Residents were not evacuated but the young and elderly affected by toxic smell emanating from the oil slick along the south western peninsula were treated at the Point Fortin District Hospital yesterday. The residents living along the shoreline are considering relocation until clean-up operations are completed, the Express understands.
Petrotrin officials returned to Queens Beach also known as Coffee Beach, La Brea, yesterday accompanied by three backhoes and two ambulances. EMA personnel were also present.
Fisherman Ashram Rampersad said a baby boy suffered an asthma attack and was taken to hospital for treatment. “And about 15 elderly people had to be taken away by ambulance because the scent is so strong. They had to get urgent medical treatment,” he said.

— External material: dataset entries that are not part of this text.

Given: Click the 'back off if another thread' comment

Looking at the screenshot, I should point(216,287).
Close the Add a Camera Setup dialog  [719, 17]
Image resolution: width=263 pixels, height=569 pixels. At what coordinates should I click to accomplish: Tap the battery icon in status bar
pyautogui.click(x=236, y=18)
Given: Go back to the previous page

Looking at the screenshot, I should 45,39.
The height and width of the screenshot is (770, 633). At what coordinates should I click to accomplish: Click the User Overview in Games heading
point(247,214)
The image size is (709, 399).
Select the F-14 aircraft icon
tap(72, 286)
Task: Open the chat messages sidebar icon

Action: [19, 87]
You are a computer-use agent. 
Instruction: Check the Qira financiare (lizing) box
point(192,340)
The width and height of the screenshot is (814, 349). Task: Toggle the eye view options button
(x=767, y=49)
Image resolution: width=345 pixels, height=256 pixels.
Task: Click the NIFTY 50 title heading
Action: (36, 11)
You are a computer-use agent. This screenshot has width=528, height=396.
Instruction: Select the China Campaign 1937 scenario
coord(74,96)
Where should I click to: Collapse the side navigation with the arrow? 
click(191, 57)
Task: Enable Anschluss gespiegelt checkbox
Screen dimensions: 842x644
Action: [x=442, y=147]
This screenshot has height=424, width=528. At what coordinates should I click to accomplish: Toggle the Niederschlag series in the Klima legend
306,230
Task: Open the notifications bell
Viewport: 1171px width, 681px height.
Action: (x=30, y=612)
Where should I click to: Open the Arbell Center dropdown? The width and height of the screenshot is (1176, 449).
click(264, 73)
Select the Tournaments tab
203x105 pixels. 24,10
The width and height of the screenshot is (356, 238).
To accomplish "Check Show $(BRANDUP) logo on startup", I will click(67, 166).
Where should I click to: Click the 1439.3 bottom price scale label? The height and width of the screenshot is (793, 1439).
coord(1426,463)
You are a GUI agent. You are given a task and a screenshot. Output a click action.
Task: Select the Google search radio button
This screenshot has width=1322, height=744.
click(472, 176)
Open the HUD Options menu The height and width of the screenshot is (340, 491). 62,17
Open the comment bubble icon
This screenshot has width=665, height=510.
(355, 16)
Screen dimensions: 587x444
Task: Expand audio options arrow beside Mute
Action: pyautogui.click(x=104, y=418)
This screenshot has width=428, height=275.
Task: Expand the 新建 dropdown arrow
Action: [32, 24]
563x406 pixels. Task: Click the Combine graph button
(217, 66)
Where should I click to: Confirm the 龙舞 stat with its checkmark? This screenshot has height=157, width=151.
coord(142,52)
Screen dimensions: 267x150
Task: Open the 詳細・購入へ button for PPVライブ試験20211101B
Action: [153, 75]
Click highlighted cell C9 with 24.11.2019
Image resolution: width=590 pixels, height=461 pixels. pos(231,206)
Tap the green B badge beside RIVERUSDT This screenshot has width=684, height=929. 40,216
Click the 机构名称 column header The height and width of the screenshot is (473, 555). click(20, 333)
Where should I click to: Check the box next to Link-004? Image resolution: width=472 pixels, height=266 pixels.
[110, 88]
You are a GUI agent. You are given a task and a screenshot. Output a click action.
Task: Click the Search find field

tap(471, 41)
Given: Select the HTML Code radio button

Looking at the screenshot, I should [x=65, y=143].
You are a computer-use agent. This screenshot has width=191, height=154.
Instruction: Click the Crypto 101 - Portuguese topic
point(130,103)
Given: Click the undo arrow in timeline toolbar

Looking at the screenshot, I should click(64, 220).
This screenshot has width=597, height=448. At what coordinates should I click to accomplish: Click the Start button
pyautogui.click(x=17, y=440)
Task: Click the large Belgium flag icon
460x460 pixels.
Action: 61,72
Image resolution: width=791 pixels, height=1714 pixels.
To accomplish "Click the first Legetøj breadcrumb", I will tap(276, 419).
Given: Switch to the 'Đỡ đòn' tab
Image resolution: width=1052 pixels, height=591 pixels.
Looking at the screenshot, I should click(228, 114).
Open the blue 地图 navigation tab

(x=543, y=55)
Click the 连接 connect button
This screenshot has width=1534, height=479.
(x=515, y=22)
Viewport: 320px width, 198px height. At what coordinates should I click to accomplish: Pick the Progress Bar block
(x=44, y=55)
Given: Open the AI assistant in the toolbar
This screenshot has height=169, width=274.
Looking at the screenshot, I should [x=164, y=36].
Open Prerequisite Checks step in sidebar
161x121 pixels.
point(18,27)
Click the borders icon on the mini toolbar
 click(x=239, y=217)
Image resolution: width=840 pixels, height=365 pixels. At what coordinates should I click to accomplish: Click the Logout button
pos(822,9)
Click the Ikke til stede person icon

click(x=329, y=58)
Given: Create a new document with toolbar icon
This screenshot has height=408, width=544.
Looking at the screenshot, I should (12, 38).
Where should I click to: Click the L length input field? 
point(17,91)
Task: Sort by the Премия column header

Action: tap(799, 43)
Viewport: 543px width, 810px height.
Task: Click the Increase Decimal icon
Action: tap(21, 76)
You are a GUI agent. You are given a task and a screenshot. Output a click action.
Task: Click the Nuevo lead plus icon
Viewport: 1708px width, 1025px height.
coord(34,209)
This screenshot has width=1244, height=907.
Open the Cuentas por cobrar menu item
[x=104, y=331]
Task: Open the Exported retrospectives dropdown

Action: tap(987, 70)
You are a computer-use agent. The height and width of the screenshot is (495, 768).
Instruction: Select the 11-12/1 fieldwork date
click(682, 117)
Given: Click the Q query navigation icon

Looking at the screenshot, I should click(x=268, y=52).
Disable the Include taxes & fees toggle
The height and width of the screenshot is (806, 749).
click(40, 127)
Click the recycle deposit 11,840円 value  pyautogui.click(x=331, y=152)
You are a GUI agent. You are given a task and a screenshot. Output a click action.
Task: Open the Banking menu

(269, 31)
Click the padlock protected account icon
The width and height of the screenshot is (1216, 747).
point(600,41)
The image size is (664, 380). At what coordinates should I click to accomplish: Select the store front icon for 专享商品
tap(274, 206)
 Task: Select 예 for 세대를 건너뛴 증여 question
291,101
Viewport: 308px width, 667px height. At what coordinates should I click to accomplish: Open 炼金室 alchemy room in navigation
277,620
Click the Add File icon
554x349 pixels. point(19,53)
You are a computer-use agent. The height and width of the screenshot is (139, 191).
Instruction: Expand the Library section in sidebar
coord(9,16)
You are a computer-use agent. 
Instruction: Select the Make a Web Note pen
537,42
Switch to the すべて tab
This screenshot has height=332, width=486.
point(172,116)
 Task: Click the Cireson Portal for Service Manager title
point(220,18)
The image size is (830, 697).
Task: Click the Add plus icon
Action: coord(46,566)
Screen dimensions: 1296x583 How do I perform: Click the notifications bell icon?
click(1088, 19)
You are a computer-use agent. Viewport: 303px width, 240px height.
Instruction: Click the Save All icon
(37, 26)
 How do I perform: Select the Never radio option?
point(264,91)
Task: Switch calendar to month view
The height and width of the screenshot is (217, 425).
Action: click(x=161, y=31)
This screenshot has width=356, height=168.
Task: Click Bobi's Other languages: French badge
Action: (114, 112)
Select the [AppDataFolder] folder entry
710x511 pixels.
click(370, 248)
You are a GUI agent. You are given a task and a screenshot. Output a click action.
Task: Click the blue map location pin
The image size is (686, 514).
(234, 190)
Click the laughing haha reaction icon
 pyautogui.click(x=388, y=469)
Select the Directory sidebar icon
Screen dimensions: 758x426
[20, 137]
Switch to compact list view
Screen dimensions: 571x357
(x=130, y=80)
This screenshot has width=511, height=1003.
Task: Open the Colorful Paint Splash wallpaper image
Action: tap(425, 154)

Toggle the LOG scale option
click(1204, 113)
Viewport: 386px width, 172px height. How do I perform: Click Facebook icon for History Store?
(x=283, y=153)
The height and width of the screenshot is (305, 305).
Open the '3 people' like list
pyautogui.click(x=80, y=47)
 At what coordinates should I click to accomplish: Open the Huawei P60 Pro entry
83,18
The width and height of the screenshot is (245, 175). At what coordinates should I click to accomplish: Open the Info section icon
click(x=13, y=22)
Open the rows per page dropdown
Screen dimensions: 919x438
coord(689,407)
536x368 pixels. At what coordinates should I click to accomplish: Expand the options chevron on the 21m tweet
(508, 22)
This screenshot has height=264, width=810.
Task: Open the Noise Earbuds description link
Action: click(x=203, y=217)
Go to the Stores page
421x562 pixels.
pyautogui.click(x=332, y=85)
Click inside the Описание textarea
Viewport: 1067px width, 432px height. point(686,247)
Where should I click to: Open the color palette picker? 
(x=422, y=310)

Rampersad said families were moving to relatives’ homes until the clean-up is completed.
“The contractor came in this morning with backhoes to clear the oil and debris. But more oil is coming up and it seems as though they can’t handle it. The fishermen in this area are greatly affected by this because we cannot go out to work. Our boats are stained with oil and we cannot move them,” he said.
President of the La Brea Fisherfolk Association, Alvin La Borde, said fishermen were demanding compensation for days they were unable to work. “These fishermen cannot go out to work. They need to buy things for their families for Christmas. They would not be able to leave until this oil is cleared,” he said. La Borde said fishermen lost nets and ropes used to secure their boats.
The EMA stated in the release that approximately one mile of thick, black oil was observed along the shore. “Several fishing boats and fishing gear was impacted, along with the nearby mangrove. Some homes were also minimally impacted. A strong stench was also present as a result of the spillage,” the release stated.
The EMA emergency response team was instrumental in providing guidance to Petrotrin in initiating the clean-up efforts,” the release added.
“At present the source of the spillage could not be ascertained and further aerial investigation is being initiated to aid in uncovering the cause of this incident,” the EMA said.
The EMA will continue to provide technical assistance and guidance as per necessary, the organisation stated.
“The EMA’s immediate concern is the protection of life and the environment and all measures will be taken to ensure the situation is contained. The EMA will continue to closely monitor clean-up efforts and ensure that environmental best practices are carried out.”
The Office of Disaster Preparedness and Management (ODPM), Ministry of Energy and Energy Affairs (MEEA), and the Institute of Marine Affairs (IMA) are also assessing the situation. “Once the source of the spillage is determined, the EMA will be assessing the situation from a legal and compliance perspective to ascertain whether there is any breach in environmental legislation,” the EMA stated.
The EMA’s acting Managing Director, Gayatri Badri Maharaj said human and environmental impacts will be treated with priority and that a comprehensive investigation and continuous monitoring will be conducted by the EMA to ensure that any threat to the ecology within the affected area is contained, and that the clean-up activities are efficiently managed.